[Stored data entries]
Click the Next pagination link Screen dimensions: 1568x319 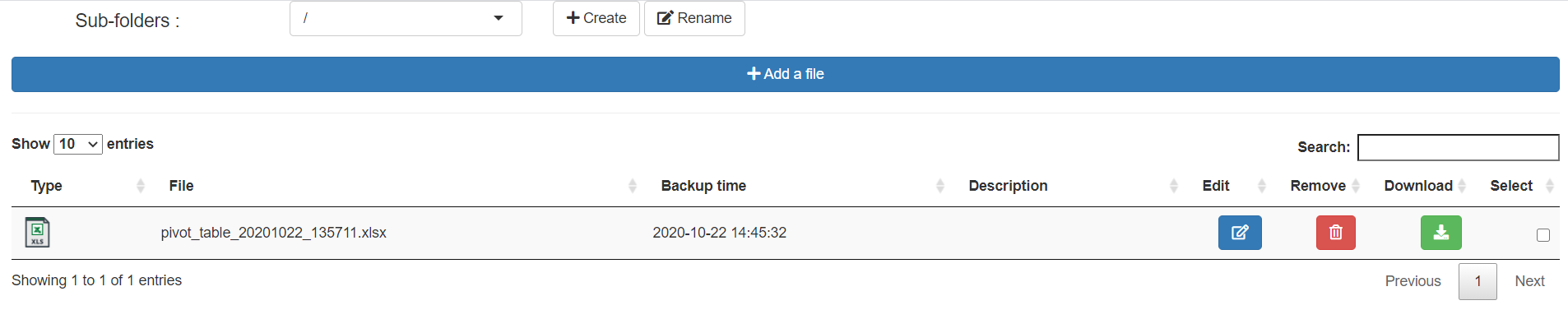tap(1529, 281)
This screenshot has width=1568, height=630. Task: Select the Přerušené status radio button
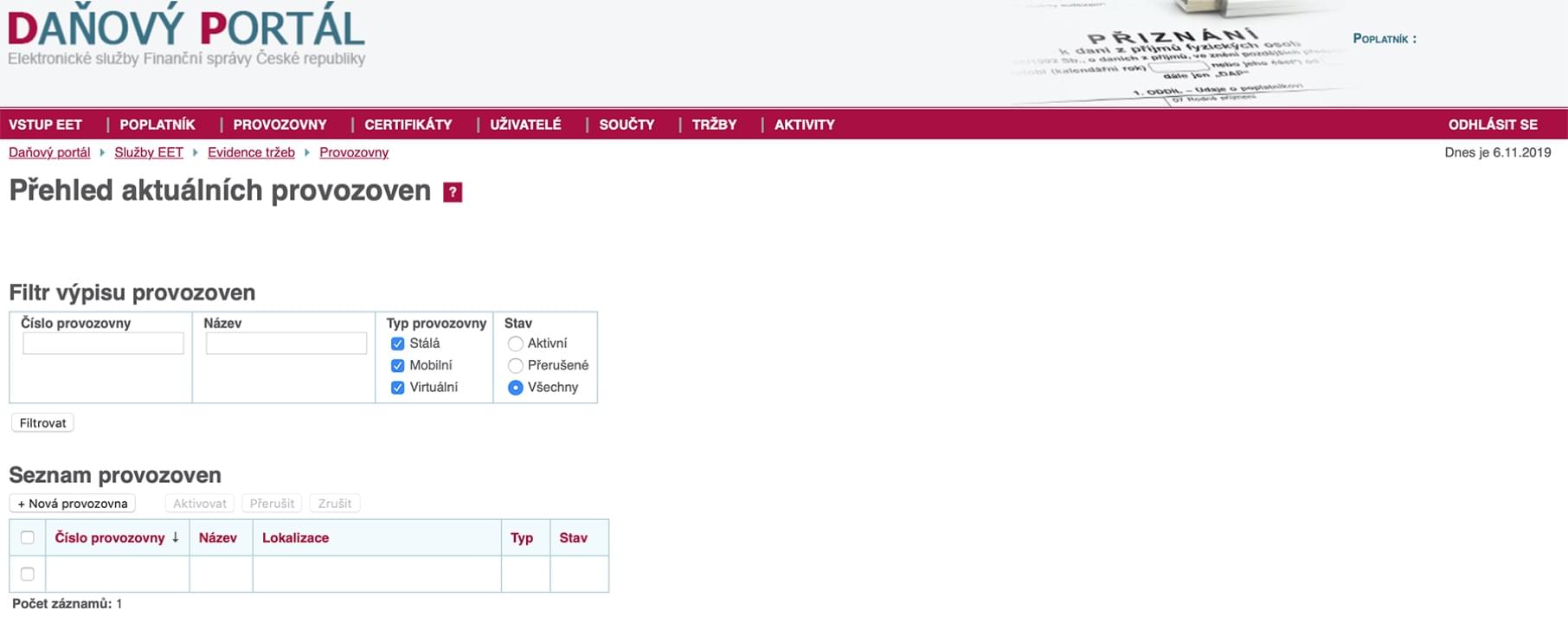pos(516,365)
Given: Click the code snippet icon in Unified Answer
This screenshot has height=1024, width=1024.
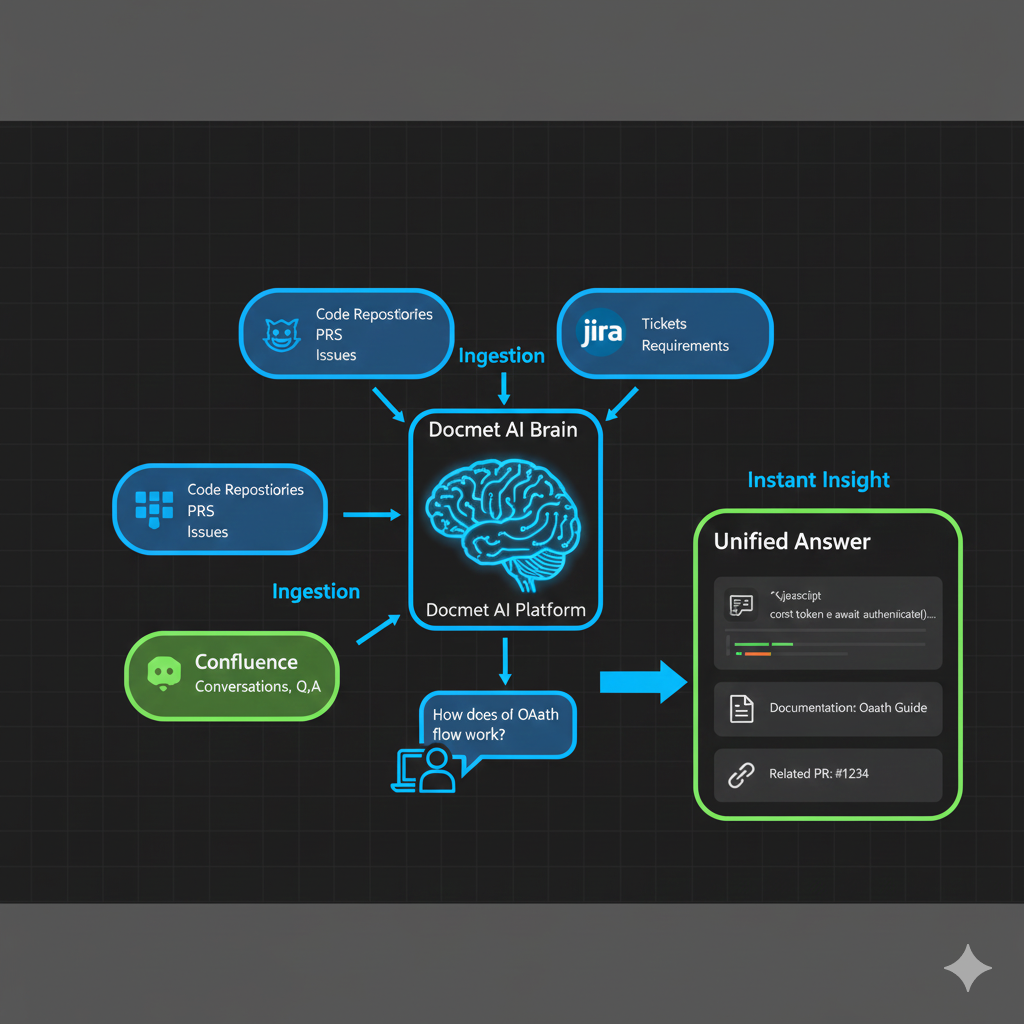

- [Assignment]: Please retype exactly the lines from the one containing "This screenshot has width=1568, height=630." to the last line of the records above, both included, without any pictures.

- [Answer section]:
This screenshot has width=1568, height=630. Task: Select the Přerušené status radio button
pos(516,365)
Given: Click the code snippet icon in Unified Answer
This screenshot has height=1024, width=1024.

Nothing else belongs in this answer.